■ **REQUIREMENTS**: Copy the records below, keeping every line as it is.

■ **LISTED RECORDS**:
========================

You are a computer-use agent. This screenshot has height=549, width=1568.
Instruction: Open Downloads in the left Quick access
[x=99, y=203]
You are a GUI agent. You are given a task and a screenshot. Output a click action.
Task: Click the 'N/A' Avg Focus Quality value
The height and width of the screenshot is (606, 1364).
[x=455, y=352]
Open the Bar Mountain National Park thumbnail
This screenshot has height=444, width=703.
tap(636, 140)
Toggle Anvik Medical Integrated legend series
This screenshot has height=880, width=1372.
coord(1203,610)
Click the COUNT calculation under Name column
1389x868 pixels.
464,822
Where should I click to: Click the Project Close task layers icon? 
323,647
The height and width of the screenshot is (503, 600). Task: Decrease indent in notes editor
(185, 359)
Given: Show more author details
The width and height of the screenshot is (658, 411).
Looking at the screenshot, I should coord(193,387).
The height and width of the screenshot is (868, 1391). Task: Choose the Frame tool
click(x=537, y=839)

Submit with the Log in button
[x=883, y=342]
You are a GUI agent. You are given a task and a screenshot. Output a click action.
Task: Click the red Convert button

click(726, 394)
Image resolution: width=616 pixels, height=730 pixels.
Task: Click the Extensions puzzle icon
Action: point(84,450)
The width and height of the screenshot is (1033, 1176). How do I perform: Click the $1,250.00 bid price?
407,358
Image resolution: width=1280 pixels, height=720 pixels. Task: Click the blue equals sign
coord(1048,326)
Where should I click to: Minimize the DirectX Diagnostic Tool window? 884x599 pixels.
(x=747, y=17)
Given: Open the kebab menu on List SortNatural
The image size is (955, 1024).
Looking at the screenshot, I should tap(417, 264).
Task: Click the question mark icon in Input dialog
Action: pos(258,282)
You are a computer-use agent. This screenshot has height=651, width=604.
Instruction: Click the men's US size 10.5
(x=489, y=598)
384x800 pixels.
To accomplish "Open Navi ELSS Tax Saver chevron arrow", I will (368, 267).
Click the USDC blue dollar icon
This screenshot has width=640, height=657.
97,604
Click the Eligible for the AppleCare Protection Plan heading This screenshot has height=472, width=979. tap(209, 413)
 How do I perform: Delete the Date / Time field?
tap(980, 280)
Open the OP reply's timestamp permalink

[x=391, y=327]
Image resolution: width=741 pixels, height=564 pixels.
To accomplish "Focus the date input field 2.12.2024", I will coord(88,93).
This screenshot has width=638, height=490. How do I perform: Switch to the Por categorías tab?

========================

■ **EXERCISE OUTPUT**:
You are a computer-use agent. This screenshot has height=549, width=1568.
Instruction: Open Downloads in the left Quick access
[x=99, y=203]
You are a GUI agent. You are given a task and a screenshot. Output a click action.
Task: Click the 'N/A' Avg Focus Quality value
The height and width of the screenshot is (606, 1364).
[x=455, y=352]
Open the Bar Mountain National Park thumbnail
This screenshot has height=444, width=703.
tap(636, 140)
Toggle Anvik Medical Integrated legend series
This screenshot has height=880, width=1372.
coord(1203,610)
Click the COUNT calculation under Name column
1389x868 pixels.
464,822
Where should I click to: Click the Project Close task layers icon? 
323,647
The height and width of the screenshot is (503, 600). Task: Decrease indent in notes editor
(185, 359)
Given: Show more author details
The width and height of the screenshot is (658, 411).
Looking at the screenshot, I should coord(193,387).
The height and width of the screenshot is (868, 1391). Task: Choose the Frame tool
click(x=537, y=839)

Submit with the Log in button
[x=883, y=342]
You are a GUI agent. You are given a task and a screenshot. Output a click action.
Task: Click the red Convert button

click(726, 394)
Image resolution: width=616 pixels, height=730 pixels.
Task: Click the Extensions puzzle icon
Action: point(84,450)
The width and height of the screenshot is (1033, 1176). How do I perform: Click the $1,250.00 bid price?
407,358
Image resolution: width=1280 pixels, height=720 pixels. Task: Click the blue equals sign
coord(1048,326)
Where should I click to: Minimize the DirectX Diagnostic Tool window? 884x599 pixels.
(x=747, y=17)
Given: Open the kebab menu on List SortNatural
The image size is (955, 1024).
Looking at the screenshot, I should tap(417, 264).
Task: Click the question mark icon in Input dialog
Action: pos(258,282)
You are a computer-use agent. This screenshot has height=651, width=604.
Instruction: Click the men's US size 10.5
(x=489, y=598)
384x800 pixels.
To accomplish "Open Navi ELSS Tax Saver chevron arrow", I will (368, 267).
Click the USDC blue dollar icon
This screenshot has width=640, height=657.
97,604
Click the Eligible for the AppleCare Protection Plan heading This screenshot has height=472, width=979. tap(209, 413)
 How do I perform: Delete the Date / Time field?
tap(980, 280)
Open the OP reply's timestamp permalink

[x=391, y=327]
Image resolution: width=741 pixels, height=564 pixels.
To accomplish "Focus the date input field 2.12.2024", I will coord(88,93).
This screenshot has width=638, height=490. How do I perform: Switch to the Por categorías tab?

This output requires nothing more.